Como descrito por Maria Paula Dallari BUCCI (2013:40), a primeira providência a ser implantada nas democracias jovens é fincar condições essenciais de igualdade eleitoral, para que a disputa de eleições justas seja capaz de superar a dominação de oligarquias. Trata-se de uma medida essencial para conter a força autoritária de pequenos grupos e dividir o exercício do poder com o conjunto da sociedade.

Muito embora no século XX a democracia representativa tenha sido consagrada como forma predominante de governo, sua formulação restringiu- se hegemonicamente à participação em procedimentos eleitorais (SANTOS; AVRITZER, 2003:40), insistindo-se numa fórmula que reduz a relevância dos elos da representação. O debate democrático ficou concentrado em valorizar o papel das instituições, criando-se uma democracia a partir do modelo processual-representativo.

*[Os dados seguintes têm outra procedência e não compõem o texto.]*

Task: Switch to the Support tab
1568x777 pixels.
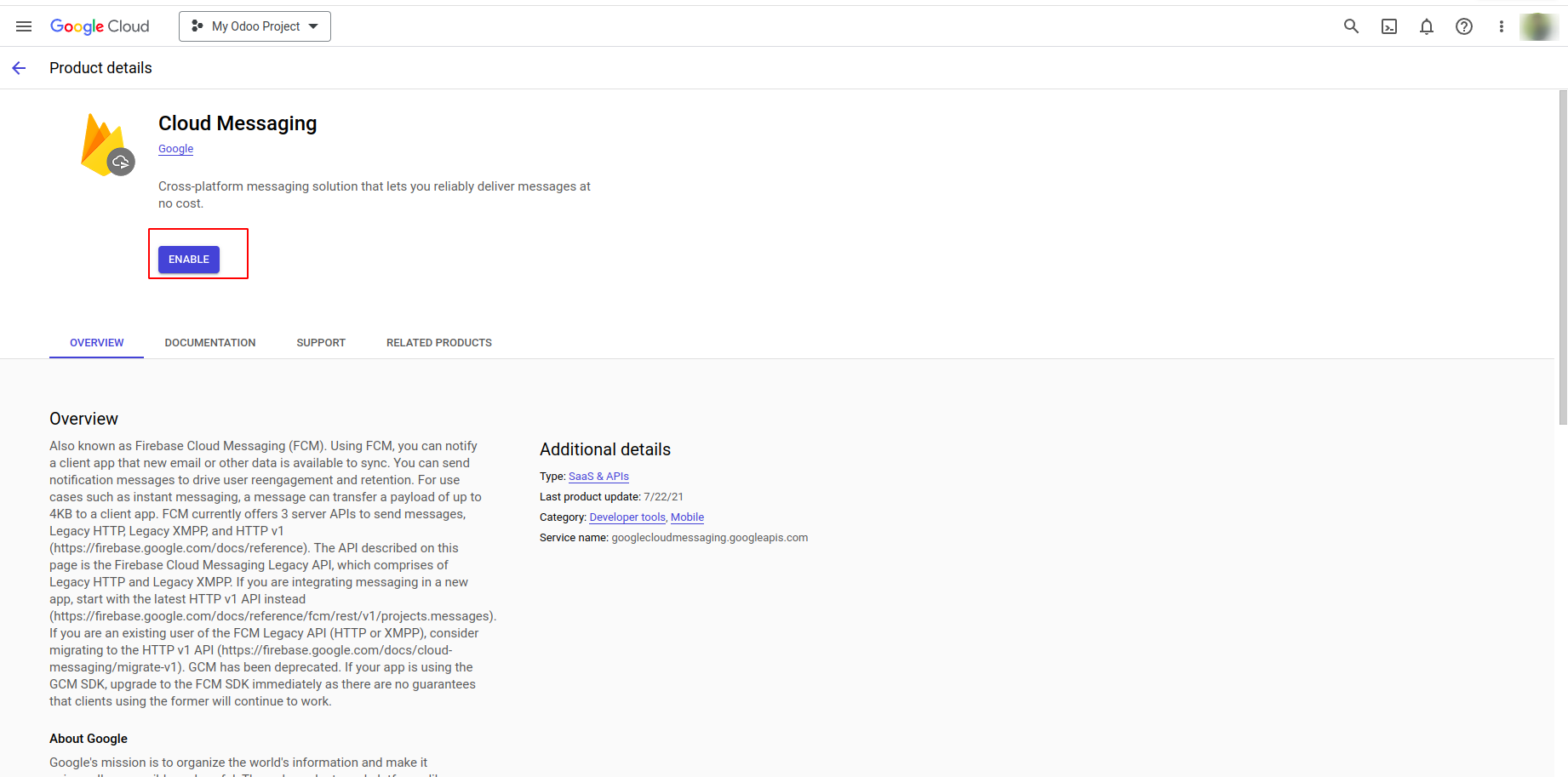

Desse modo, embora tenha sido promovida uma forte expansão da democracia, talvez em função de não ser possível identificar nas decisões políticas e governamentais os anseios/interesses das sociedades às quais estão vinculados, tem-se constatado uma diminuição da participação popular nos sufrágios e no fato de os cidadãos se considerarem cada vez menos representados por aqueles que elegeram (SANTOS; AVRITZER, 2003:44). Por isso, o procedimento democrático não pode ser um mero método de autorização de governos. Precisa ser uma forma de exercício coletivo do poder político cuja base seja um processo de livre de apresentação de ideias, no qual haja possibilidade de participação ampliada nos processos de tomada de decisão e aumento da participação, especialmente no nível local.